Writing Portfolio

At the beginning of the school year I put together a writing portfolio with my students using a combination of old teacher manuals, a new book on teaching writing, and Pinterest ideas I had been pinning for years. What came about was, in my opinion, a fun and interesting container for student writing, notes, and ideas. We used the portfolio 173 out of 180 days this year, the others were review and state testing days! Special Needs/IEP students used the exact same set up and papers as their classmates and working in these portfolios was like having an automatic active assessment as well as an immediate chance for remediation.

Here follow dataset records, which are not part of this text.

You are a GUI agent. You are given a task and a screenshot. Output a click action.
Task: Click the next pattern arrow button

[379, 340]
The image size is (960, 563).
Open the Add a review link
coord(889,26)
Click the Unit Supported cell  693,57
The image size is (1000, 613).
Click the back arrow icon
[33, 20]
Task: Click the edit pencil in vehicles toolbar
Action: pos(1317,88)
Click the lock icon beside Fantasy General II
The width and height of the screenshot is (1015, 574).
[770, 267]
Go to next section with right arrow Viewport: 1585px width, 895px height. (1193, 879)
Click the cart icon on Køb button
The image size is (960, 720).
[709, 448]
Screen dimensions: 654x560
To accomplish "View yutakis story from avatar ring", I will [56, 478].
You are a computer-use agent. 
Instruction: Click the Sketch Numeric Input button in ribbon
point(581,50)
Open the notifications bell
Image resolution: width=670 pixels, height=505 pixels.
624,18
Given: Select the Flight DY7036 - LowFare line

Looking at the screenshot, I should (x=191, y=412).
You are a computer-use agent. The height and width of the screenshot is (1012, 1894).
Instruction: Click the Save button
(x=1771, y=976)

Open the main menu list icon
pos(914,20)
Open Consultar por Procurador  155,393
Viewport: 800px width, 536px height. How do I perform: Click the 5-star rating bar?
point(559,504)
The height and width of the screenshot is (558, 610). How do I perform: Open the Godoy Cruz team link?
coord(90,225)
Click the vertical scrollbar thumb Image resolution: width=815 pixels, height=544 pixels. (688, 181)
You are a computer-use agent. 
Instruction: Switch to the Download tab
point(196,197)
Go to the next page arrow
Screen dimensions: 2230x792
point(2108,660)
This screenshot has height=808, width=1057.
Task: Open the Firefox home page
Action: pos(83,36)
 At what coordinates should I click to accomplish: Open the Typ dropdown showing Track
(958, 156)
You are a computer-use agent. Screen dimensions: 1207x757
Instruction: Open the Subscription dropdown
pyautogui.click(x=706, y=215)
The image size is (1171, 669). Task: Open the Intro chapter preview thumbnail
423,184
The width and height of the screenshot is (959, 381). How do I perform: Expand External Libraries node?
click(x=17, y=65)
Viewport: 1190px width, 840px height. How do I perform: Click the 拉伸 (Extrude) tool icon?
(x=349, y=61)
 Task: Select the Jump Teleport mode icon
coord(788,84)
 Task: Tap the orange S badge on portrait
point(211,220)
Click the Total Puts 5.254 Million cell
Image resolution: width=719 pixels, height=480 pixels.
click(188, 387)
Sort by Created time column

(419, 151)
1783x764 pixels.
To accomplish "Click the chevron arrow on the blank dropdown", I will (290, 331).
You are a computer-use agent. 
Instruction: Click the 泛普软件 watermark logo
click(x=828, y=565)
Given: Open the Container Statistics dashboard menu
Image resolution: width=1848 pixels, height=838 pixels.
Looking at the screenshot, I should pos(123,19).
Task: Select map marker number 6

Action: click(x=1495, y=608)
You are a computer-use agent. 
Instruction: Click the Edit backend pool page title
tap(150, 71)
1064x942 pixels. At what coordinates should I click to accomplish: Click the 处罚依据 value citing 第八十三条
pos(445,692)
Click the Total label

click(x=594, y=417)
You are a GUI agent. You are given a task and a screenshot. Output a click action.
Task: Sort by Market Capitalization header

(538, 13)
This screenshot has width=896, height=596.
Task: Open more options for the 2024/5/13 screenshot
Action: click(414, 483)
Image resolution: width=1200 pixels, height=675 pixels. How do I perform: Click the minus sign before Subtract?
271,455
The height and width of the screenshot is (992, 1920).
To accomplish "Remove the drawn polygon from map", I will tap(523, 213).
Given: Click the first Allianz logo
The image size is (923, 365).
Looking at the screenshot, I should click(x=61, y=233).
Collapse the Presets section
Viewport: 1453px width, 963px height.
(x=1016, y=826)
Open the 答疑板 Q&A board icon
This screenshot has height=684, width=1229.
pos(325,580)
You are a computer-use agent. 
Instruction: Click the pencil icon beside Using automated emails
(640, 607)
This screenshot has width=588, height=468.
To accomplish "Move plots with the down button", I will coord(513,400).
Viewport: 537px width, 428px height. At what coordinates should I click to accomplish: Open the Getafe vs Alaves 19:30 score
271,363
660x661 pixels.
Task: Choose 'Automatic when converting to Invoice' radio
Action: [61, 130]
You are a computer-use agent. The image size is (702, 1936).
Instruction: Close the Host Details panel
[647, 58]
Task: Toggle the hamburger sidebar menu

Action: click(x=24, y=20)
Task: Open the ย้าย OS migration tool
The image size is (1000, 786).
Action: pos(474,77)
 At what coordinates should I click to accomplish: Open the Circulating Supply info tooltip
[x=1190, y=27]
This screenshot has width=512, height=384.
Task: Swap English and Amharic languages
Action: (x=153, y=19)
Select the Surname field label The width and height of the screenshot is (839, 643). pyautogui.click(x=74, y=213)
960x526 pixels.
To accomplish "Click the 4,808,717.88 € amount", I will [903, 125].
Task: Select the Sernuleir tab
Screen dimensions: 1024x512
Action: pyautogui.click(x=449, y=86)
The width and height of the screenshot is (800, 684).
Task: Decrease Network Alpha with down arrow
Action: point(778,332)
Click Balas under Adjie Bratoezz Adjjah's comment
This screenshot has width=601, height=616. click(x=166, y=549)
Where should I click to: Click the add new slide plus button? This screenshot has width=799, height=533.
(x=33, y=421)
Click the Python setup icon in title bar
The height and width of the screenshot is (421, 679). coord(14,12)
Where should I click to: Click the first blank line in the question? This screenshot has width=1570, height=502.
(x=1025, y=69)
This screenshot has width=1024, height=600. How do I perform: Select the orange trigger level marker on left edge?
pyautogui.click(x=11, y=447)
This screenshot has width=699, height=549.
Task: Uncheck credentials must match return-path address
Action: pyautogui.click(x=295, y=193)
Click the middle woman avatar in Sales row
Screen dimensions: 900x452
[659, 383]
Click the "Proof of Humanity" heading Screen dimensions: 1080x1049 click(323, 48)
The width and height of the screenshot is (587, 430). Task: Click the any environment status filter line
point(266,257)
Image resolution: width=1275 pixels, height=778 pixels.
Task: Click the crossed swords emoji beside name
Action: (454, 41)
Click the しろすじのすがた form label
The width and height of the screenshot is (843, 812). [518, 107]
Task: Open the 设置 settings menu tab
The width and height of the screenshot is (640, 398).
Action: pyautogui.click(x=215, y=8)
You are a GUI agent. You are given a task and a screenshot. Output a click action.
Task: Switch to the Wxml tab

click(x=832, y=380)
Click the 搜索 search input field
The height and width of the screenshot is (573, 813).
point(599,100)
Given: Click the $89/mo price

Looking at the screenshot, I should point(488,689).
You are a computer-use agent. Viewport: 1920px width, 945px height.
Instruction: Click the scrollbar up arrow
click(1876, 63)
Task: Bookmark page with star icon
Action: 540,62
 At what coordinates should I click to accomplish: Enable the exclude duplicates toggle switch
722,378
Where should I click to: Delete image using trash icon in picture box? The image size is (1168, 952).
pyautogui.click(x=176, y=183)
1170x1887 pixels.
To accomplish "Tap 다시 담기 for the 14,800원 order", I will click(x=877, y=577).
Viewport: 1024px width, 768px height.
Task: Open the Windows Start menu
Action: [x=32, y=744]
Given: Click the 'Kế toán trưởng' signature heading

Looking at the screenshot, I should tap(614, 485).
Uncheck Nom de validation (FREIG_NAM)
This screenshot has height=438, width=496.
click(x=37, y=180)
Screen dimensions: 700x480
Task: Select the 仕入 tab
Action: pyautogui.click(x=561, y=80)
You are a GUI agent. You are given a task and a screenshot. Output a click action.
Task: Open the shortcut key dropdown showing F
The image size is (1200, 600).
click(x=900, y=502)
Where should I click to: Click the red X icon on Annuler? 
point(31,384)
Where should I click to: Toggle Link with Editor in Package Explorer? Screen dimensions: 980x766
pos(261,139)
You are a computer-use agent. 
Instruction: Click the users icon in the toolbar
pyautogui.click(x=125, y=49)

I have been asked a few times, by a few different people, to lay out how I set this up. I don’t think this is a hugely different design from the rest of the portfolio ideas that are out there, but I took some pictures and will now walk you through the set up and use of my Writer’s/Writing Portfolio.

Materials List:

1 – 1 inch 3-ring Binder (We used the ‘view’ type)

1 – Set Page Dividers/Tabs (OR tape and construction paper in

a pinch)

Loose Leaf Notebook Paper

Set of Graphic Organizers (grade/class appropriate)

Crayons/Colored Pencils/Markers Etc.

Scrapbook Paper (optional)

…………..I also used the book Getting to the Core of Writing (level 5) by Richard Gentry, Jan McNeel, and Vickie Wallace-Nesler. (My state repealed Common Core but the writing standards are similar and this book is GREAT!)

A Treasury of Critical Thinking Activities By Teacher Created Resources

And Pinterest ideas from various Bloggers for Anchor charts and craft ideas.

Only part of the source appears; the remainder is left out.